Al profundizar en el sentido de la escucha, recuerda el pasaje del libro del Éxodo en el que Dios dice: “Yo he visto la opresión de mi pueblo (…) y he oído los gritos de dolor”. Para el Papa, esta imagen revela que la escucha del clamor de los oprimidos es el inicio de toda historia de liberación. Por eso advierte que, entre las múltiples voces que atraviesan la vida personal y social, la Palabra de Dios educa el oído para reconocer el sufrimiento y la injusticia, y no permanecer indiferentes ante ellos.

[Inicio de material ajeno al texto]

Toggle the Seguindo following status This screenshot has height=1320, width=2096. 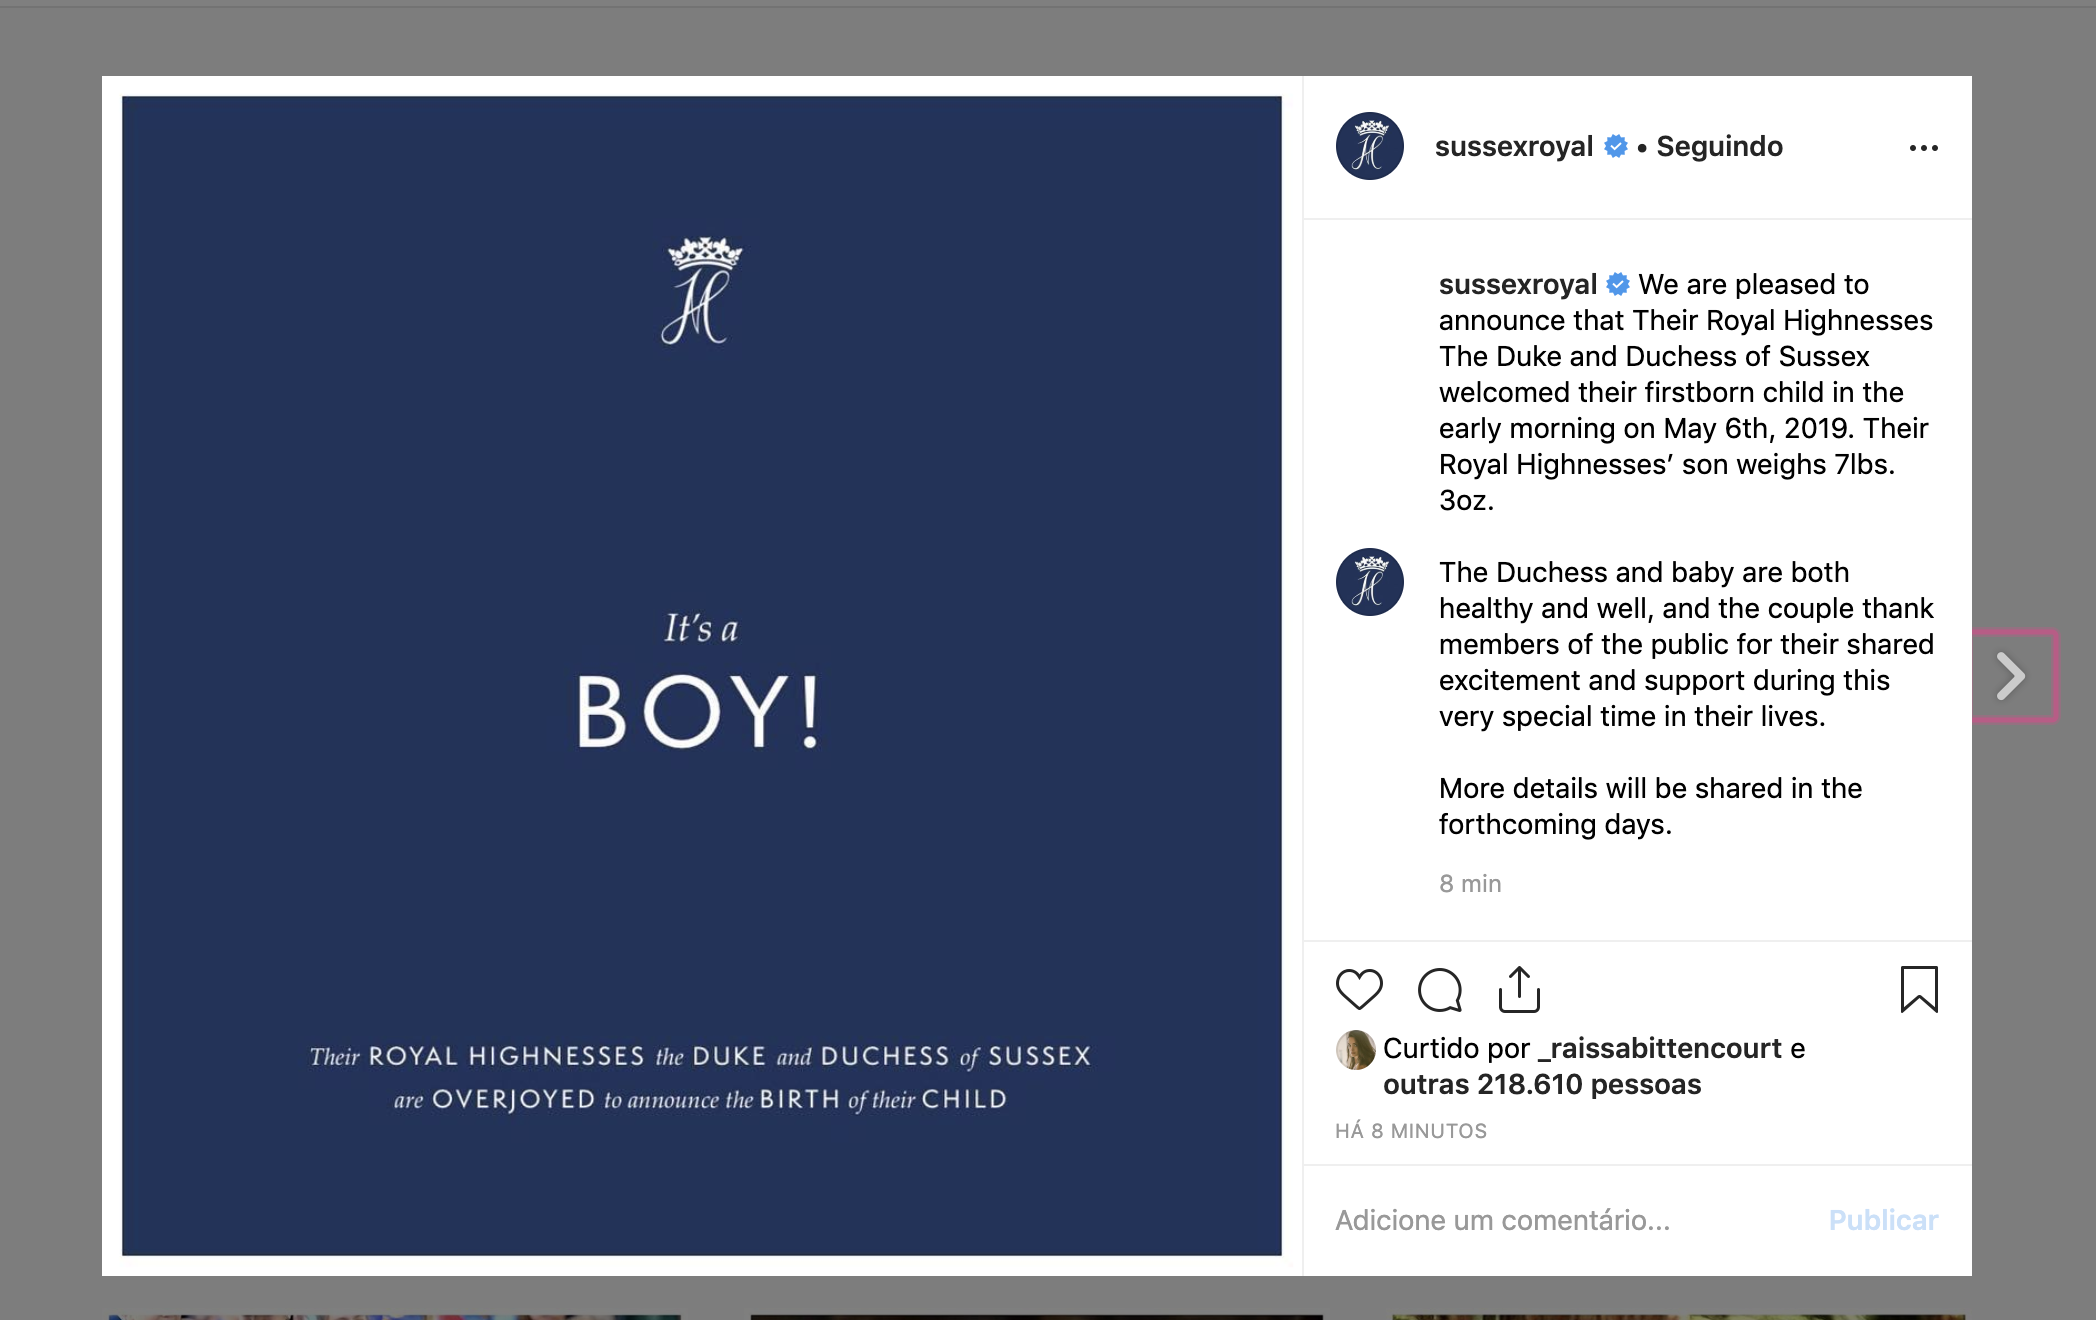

Junto a la escucha, el ayuno aparece como práctica concreta que dispone el corazón. El Pontífice lo define como un ejercicio antiguo e insustituible en el camino de la conversión, capaz de revelar “de qué tenemos hambre” y qué consideramos esencial. Lejos de reducirse a la abstinencia de alimentos, el ayuno —explica— ayuda a discernir y ordenar los apetitos, manteniendo viva “el hambre y la sed de justicia”.

En esta línea, advierte que el ayuno auténtico debe vivirse con fe y humildad, arraigado en la comunión con el Señor, para evitar que se convierta en motivo de orgullo. Además, propone una forma concreta y actual de abstinencia: renunciar a las palabras que hieren. “Empecemos a desarmar el lenguaje”, invita, llamando a dejar atrás la calumnia, el juicio inmediato y las expresiones ofensivas, tanto en la vida cotidiana como en las redes sociales, los debates públicos y los medios de comunicación.

Finalmente, el mensaje destaca la dimensión comunitaria de la Cuaresma. No se trata solo de un esfuerzo individual, sino de un camino compartido en parroquias, familias y comunidades. La escucha de la Palabra, así como del clamor de los pobres y de la tierra, debe convertirse —señala— en una forma de vida común que transforme también las relaciones y el estilo de diálogo.

Al concluir, el Papa pide la gracia de vivir una Cuaresma que haga “más atento nuestro oído a Dios y a los más necesitados”, y que el ayuno alcance también a la lengua, para que disminuyan las palabras que hieren y crezca el espacio para la voz de los demás.